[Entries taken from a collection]
— start —

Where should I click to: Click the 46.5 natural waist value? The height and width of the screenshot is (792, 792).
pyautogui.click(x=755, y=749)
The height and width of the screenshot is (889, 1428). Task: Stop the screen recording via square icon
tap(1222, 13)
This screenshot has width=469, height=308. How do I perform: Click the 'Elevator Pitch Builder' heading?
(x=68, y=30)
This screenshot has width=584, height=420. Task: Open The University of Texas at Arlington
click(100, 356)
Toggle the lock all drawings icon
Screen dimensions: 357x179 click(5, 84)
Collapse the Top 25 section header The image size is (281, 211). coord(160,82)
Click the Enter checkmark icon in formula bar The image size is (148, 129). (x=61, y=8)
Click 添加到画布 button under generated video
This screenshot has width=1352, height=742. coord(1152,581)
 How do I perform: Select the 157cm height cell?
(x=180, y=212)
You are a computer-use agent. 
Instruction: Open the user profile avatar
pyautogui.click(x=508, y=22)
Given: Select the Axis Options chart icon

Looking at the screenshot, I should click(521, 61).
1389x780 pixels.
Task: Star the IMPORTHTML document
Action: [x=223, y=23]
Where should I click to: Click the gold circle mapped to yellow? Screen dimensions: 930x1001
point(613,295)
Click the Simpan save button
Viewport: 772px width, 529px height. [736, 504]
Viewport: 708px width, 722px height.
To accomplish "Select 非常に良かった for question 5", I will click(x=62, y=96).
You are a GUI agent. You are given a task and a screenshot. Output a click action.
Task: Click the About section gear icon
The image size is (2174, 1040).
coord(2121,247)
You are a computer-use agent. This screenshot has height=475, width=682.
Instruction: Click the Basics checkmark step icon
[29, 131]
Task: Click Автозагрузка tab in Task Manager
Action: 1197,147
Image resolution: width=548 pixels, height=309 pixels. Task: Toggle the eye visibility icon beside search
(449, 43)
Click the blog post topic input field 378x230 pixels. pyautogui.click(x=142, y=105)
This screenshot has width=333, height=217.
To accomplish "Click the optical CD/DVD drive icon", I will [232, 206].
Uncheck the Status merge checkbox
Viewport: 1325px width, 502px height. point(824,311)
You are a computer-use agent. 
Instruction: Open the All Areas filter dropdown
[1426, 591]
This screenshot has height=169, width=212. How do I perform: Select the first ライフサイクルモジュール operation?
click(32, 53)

— end —

- [Exercise brief] Please output the stretch of the listing from the line containing "Click the Enter" through the line containing "Viewport: 772px width, 529px" as a JSON list of strings, one string per line. Leave out blank lines.

- [Exercise output]
[
  "Click the Enter checkmark icon in formula bar The image size is (148, 129). (x=61, y=8)",
  "Click 添加到画布 button under generated video",
  "This screenshot has width=1352, height=742. coord(1152,581)",
  " How do I perform: Select the 157cm height cell?",
  "(x=180, y=212)",
  "You are a computer-use agent. ",
  "Instruction: Open the user profile avatar",
  "pyautogui.click(x=508, y=22)",
  "Given: Select the Axis Options chart icon",
  "Looking at the screenshot, I should click(521, 61).",
  "1389x780 pixels.",
  "Task: Star the IMPORTHTML document",
  "Action: [x=223, y=23]",
  "Where should I click to: Click the gold circle mapped to yellow? Screen dimensions: 930x1001",
  "point(613,295)",
  "Click the Simpan save button",
  "Viewport: 772px width, 529px height. [736, 504]"
]